DIRECTIONS FOR THIS TASK | Can you duplicate each of the following lines, character for character?

## start DATA FOR THE TASK

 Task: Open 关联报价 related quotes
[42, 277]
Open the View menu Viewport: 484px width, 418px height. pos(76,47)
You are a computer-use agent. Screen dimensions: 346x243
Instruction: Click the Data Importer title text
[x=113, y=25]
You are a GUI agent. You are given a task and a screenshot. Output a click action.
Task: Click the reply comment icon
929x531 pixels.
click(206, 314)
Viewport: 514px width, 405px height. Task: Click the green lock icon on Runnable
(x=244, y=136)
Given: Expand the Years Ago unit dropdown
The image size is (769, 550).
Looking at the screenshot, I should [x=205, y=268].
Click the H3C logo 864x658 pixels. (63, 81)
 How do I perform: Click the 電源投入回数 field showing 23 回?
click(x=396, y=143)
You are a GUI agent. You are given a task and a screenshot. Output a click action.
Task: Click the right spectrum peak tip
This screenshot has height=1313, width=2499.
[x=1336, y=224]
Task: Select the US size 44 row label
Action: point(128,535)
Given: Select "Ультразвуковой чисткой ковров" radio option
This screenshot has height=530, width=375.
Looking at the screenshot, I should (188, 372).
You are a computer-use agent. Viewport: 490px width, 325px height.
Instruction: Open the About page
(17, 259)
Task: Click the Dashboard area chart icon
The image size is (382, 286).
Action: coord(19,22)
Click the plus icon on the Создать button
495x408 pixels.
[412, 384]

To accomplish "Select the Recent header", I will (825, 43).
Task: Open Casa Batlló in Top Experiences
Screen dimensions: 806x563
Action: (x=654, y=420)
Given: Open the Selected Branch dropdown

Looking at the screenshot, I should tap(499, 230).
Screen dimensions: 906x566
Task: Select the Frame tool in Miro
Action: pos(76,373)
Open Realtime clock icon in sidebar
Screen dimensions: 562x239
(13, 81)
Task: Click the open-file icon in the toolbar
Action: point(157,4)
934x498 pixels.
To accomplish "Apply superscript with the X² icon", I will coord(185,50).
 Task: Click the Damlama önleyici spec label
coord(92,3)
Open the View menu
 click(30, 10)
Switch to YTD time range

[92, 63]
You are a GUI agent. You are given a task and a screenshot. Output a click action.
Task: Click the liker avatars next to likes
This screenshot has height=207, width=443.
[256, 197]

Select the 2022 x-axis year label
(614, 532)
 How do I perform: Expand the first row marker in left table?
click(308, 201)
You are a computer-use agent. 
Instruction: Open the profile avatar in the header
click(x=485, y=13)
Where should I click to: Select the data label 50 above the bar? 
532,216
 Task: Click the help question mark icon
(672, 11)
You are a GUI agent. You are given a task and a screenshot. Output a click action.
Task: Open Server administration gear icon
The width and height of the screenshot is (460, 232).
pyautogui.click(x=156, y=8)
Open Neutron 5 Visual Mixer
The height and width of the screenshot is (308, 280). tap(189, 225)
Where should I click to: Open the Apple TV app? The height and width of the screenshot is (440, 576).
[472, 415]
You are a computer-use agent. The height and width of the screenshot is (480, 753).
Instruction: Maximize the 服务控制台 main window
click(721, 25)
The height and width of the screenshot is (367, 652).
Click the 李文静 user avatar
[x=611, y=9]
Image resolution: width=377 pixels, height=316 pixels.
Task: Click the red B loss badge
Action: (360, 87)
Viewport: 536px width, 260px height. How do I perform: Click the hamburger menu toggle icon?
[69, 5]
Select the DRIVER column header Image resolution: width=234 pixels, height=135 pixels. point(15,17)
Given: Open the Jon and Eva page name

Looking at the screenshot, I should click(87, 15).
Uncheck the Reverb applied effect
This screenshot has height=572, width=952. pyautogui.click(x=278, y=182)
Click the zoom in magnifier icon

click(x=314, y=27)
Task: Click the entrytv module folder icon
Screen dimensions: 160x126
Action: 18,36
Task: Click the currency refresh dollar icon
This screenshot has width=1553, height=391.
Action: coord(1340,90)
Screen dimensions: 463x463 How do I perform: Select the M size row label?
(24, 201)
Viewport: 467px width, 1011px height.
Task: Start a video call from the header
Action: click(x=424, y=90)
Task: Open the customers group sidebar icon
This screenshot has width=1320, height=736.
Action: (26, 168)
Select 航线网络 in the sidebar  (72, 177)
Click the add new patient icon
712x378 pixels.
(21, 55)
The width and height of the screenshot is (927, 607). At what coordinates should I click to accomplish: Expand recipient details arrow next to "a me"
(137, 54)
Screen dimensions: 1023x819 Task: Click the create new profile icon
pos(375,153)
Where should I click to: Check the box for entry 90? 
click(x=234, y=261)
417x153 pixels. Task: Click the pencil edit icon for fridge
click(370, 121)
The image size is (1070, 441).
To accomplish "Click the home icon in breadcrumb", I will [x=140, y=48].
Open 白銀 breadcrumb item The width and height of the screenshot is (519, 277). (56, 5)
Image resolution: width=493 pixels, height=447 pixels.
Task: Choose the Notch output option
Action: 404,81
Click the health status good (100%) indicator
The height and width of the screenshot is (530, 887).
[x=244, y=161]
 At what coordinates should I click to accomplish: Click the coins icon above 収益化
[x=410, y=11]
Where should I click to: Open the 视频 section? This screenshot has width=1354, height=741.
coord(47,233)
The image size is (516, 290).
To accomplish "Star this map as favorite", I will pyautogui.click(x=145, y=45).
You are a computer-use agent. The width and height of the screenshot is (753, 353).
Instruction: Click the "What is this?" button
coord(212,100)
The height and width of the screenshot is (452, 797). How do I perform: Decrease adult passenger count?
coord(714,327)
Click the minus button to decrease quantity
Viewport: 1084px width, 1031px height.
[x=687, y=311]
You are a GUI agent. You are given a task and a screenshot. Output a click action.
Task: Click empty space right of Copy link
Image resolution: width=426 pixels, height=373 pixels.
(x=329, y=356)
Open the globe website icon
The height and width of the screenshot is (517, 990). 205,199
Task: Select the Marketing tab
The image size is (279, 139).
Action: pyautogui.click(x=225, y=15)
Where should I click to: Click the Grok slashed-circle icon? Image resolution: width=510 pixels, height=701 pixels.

## end DATA FOR THE TASK

CORRECT ANSWER |
 Task: Open 关联报价 related quotes
[42, 277]
Open the View menu Viewport: 484px width, 418px height. pos(76,47)
You are a computer-use agent. Screen dimensions: 346x243
Instruction: Click the Data Importer title text
[x=113, y=25]
You are a GUI agent. You are given a task and a screenshot. Output a click action.
Task: Click the reply comment icon
929x531 pixels.
click(206, 314)
Viewport: 514px width, 405px height. Task: Click the green lock icon on Runnable
(x=244, y=136)
Given: Expand the Years Ago unit dropdown
The image size is (769, 550).
Looking at the screenshot, I should [x=205, y=268].
Click the H3C logo 864x658 pixels. (63, 81)
 How do I perform: Click the 電源投入回数 field showing 23 回?
click(x=396, y=143)
You are a GUI agent. You are given a task and a screenshot. Output a click action.
Task: Click the right spectrum peak tip
This screenshot has height=1313, width=2499.
[x=1336, y=224]
Task: Select the US size 44 row label
Action: point(128,535)
Given: Select "Ультразвуковой чисткой ковров" radio option
This screenshot has height=530, width=375.
Looking at the screenshot, I should (188, 372).
You are a computer-use agent. Viewport: 490px width, 325px height.
Instruction: Open the About page
(17, 259)
Task: Click the Dashboard area chart icon
The image size is (382, 286).
Action: coord(19,22)
Click the plus icon on the Создать button
495x408 pixels.
[412, 384]

To accomplish "Select the Recent header", I will (825, 43).
Task: Open Casa Batlló in Top Experiences
Screen dimensions: 806x563
Action: (x=654, y=420)
Given: Open the Selected Branch dropdown

Looking at the screenshot, I should tap(499, 230).
Screen dimensions: 906x566
Task: Select the Frame tool in Miro
Action: pos(76,373)
Open Realtime clock icon in sidebar
Screen dimensions: 562x239
(13, 81)
Task: Click the open-file icon in the toolbar
Action: point(157,4)
934x498 pixels.
To accomplish "Apply superscript with the X² icon", I will coord(185,50).
 Task: Click the Damlama önleyici spec label
coord(92,3)
Open the View menu
 click(30, 10)
Switch to YTD time range

[92, 63]
You are a GUI agent. You are given a task and a screenshot. Output a click action.
Task: Click the liker avatars next to likes
This screenshot has height=207, width=443.
[256, 197]

Select the 2022 x-axis year label
(614, 532)
 How do I perform: Expand the first row marker in left table?
click(308, 201)
You are a computer-use agent. 
Instruction: Open the profile avatar in the header
click(x=485, y=13)
Where should I click to: Select the data label 50 above the bar? 
532,216
 Task: Click the help question mark icon
(672, 11)
You are a GUI agent. You are given a task and a screenshot. Output a click action.
Task: Open Server administration gear icon
The width and height of the screenshot is (460, 232).
pyautogui.click(x=156, y=8)
Open Neutron 5 Visual Mixer
The height and width of the screenshot is (308, 280). tap(189, 225)
Where should I click to: Open the Apple TV app? The height and width of the screenshot is (440, 576).
[472, 415]
You are a computer-use agent. The height and width of the screenshot is (480, 753).
Instruction: Maximize the 服务控制台 main window
click(721, 25)
The height and width of the screenshot is (367, 652).
Click the 李文静 user avatar
[x=611, y=9]
Image resolution: width=377 pixels, height=316 pixels.
Task: Click the red B loss badge
Action: (360, 87)
Viewport: 536px width, 260px height. How do I perform: Click the hamburger menu toggle icon?
[69, 5]
Select the DRIVER column header Image resolution: width=234 pixels, height=135 pixels. point(15,17)
Given: Open the Jon and Eva page name

Looking at the screenshot, I should click(87, 15).
Uncheck the Reverb applied effect
This screenshot has height=572, width=952. pyautogui.click(x=278, y=182)
Click the zoom in magnifier icon

click(x=314, y=27)
Task: Click the entrytv module folder icon
Screen dimensions: 160x126
Action: 18,36
Task: Click the currency refresh dollar icon
This screenshot has width=1553, height=391.
Action: coord(1340,90)
Screen dimensions: 463x463 How do I perform: Select the M size row label?
(24, 201)
Viewport: 467px width, 1011px height.
Task: Start a video call from the header
Action: click(x=424, y=90)
Task: Open the customers group sidebar icon
This screenshot has width=1320, height=736.
Action: (26, 168)
Select 航线网络 in the sidebar  (72, 177)
Click the add new patient icon
712x378 pixels.
(21, 55)
The width and height of the screenshot is (927, 607). At what coordinates should I click to accomplish: Expand recipient details arrow next to "a me"
(137, 54)
Screen dimensions: 1023x819 Task: Click the create new profile icon
pos(375,153)
Where should I click to: Check the box for entry 90? 
click(x=234, y=261)
417x153 pixels. Task: Click the pencil edit icon for fridge
click(370, 121)
The image size is (1070, 441).
To accomplish "Click the home icon in breadcrumb", I will [x=140, y=48].
Open 白銀 breadcrumb item The width and height of the screenshot is (519, 277). (56, 5)
Image resolution: width=493 pixels, height=447 pixels.
Task: Choose the Notch output option
Action: 404,81
Click the health status good (100%) indicator
The height and width of the screenshot is (530, 887).
[x=244, y=161]
 At what coordinates should I click to accomplish: Click the coins icon above 収益化
[x=410, y=11]
Where should I click to: Open the 视频 section? This screenshot has width=1354, height=741.
coord(47,233)
The image size is (516, 290).
To accomplish "Star this map as favorite", I will pyautogui.click(x=145, y=45).
You are a computer-use agent. The width and height of the screenshot is (753, 353).
Instruction: Click the "What is this?" button
coord(212,100)
The height and width of the screenshot is (452, 797). How do I perform: Decrease adult passenger count?
coord(714,327)
Click the minus button to decrease quantity
Viewport: 1084px width, 1031px height.
[x=687, y=311]
You are a GUI agent. You are given a task and a screenshot. Output a click action.
Task: Click empty space right of Copy link
Image resolution: width=426 pixels, height=373 pixels.
(x=329, y=356)
Open the globe website icon
The height and width of the screenshot is (517, 990). 205,199
Task: Select the Marketing tab
The image size is (279, 139).
Action: pyautogui.click(x=225, y=15)
Where should I click to: Click the Grok slashed-circle icon? Image resolution: width=510 pixels, height=701 pixels.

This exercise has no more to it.